Le jugement du 25 septembre 2015 est relatif à un accident de la circulation concernant un cycliste et un conducteur de scooter.

On retiendra notamment les éléments suivants :

–       le rappel concernant l’assistance temporaire de tierce personne pour les besoins de la vie courante, à savoir que l’indemnisation s’entend en fonction des besoins et non en fonction de la dépense justifiée ;

–       le montant de l’indemnité allouée au titre de l’assistance d’une tierce personne ne saurait être subordonné à la production de justificatifs des dépenses effectives.

C’est l’appréciation médicolégale qui permet d’établir l’amplitude de la nécessité de l’aide d’une tierce personne et sa qualification.
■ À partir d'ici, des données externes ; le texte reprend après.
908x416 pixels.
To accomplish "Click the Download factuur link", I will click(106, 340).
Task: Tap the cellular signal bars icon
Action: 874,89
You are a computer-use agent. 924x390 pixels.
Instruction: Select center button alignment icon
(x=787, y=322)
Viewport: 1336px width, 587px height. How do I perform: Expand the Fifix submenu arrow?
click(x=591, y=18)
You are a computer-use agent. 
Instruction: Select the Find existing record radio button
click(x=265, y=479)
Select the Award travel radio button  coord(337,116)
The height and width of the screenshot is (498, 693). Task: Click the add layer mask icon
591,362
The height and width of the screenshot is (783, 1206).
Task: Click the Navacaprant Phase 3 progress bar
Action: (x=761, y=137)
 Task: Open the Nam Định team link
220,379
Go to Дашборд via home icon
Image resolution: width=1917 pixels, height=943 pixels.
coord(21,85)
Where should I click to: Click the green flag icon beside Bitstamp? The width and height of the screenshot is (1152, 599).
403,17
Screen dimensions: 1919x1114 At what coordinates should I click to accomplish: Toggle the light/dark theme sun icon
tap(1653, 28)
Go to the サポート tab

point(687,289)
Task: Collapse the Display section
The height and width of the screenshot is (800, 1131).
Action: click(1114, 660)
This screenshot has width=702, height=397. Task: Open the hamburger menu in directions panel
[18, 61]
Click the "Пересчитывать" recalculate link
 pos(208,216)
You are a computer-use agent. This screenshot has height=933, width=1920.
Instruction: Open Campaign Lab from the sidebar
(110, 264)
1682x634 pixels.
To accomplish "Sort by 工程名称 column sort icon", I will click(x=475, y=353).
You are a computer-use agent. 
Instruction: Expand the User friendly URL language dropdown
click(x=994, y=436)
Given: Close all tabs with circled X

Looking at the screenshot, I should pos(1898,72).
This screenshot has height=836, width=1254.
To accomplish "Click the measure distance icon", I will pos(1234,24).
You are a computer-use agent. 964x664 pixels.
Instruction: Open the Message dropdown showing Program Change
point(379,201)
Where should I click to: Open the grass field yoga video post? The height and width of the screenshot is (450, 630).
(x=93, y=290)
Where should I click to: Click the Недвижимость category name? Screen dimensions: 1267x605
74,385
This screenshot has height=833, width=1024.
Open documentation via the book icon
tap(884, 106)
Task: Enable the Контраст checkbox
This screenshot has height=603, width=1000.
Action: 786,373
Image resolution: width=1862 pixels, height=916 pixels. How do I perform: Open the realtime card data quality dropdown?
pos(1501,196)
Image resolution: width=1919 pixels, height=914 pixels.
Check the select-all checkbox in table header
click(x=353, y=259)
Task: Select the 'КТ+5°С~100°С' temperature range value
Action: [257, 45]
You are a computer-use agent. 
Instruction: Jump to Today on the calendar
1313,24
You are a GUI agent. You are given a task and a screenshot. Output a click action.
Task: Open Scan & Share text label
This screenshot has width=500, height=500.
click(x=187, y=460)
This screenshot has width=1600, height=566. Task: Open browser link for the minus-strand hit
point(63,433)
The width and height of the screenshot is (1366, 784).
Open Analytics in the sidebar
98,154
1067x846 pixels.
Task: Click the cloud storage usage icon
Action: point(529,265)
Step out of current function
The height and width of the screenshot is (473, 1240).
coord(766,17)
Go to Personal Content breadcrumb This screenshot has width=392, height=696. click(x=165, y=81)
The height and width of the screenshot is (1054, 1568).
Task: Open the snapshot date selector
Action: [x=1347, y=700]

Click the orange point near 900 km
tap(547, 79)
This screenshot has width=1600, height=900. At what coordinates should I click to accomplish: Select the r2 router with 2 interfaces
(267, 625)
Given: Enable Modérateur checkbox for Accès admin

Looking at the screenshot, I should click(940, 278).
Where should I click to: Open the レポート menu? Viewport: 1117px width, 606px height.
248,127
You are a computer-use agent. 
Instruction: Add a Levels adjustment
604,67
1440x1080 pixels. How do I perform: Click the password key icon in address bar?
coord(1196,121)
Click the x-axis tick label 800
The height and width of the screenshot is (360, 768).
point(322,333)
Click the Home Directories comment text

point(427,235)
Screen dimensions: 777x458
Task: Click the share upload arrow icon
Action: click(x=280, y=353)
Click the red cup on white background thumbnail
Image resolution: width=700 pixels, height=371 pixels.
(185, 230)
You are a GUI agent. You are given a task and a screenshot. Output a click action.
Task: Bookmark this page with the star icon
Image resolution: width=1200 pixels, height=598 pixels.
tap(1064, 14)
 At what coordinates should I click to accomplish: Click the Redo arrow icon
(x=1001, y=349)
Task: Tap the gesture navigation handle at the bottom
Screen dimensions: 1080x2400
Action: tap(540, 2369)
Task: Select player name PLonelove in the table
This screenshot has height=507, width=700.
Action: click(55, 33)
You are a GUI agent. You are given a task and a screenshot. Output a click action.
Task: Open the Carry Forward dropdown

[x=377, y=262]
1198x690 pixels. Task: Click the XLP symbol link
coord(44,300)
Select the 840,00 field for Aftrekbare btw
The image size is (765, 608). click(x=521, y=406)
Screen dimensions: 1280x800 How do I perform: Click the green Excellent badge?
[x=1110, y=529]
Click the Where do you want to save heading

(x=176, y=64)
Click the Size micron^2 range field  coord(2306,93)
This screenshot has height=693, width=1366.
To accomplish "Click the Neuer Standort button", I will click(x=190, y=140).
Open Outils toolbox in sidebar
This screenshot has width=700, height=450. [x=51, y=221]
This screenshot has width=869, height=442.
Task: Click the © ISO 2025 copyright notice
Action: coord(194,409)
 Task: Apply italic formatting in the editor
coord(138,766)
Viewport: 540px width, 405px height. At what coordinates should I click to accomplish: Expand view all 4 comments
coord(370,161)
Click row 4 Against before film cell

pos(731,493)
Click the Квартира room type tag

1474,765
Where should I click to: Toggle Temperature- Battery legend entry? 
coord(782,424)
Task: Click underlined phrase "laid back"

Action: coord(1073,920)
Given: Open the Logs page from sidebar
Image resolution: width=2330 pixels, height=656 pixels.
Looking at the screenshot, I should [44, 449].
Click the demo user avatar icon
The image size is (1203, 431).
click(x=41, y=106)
On relèvera également l’indemnisation d’une incidence professionnelle avant la consolidation, le Tribunal estimant que ce poste d’indemnisation a notamment pour objet d’indemniser l’augmentation de la pénibilité de l’emploi occupé par la victime imputable au dommage. Il n’existe aucune considération justifiant que soit exclue la période avant la consolidation dès lors qu’il est établi que la victime a recommencé à travailler très rapidement après son accident mais que cette reprise a été difficile notamment de ses difficultés à se servir de ses bras blessés.

Il s’agit là d’une juste reconnaissance des efforts que font de nombreuses victimes pour ne pas se maintenir dans une situation de non travail et souhaitant reprendre dès que la médecine les y autorise éventuellement de façon partielle leur activité professionnelle.

Il est juste que cet effort soit « identifié » et « récompensé ».

La décision retient également un préjudice esthétique temporaire ce qui est classique, ainsi qu’un préjudice d’agrément résultant de l’interruption et la pratique d’activité sportive.

En ce qui concerne l’exécution provisoire, l’ancienneté de l’accident justifie que soit ordonnée l’exécution provisoire à concurrence de moitié des indemnités allouées et en totalité en ce qui concerne l’article 700 CPC.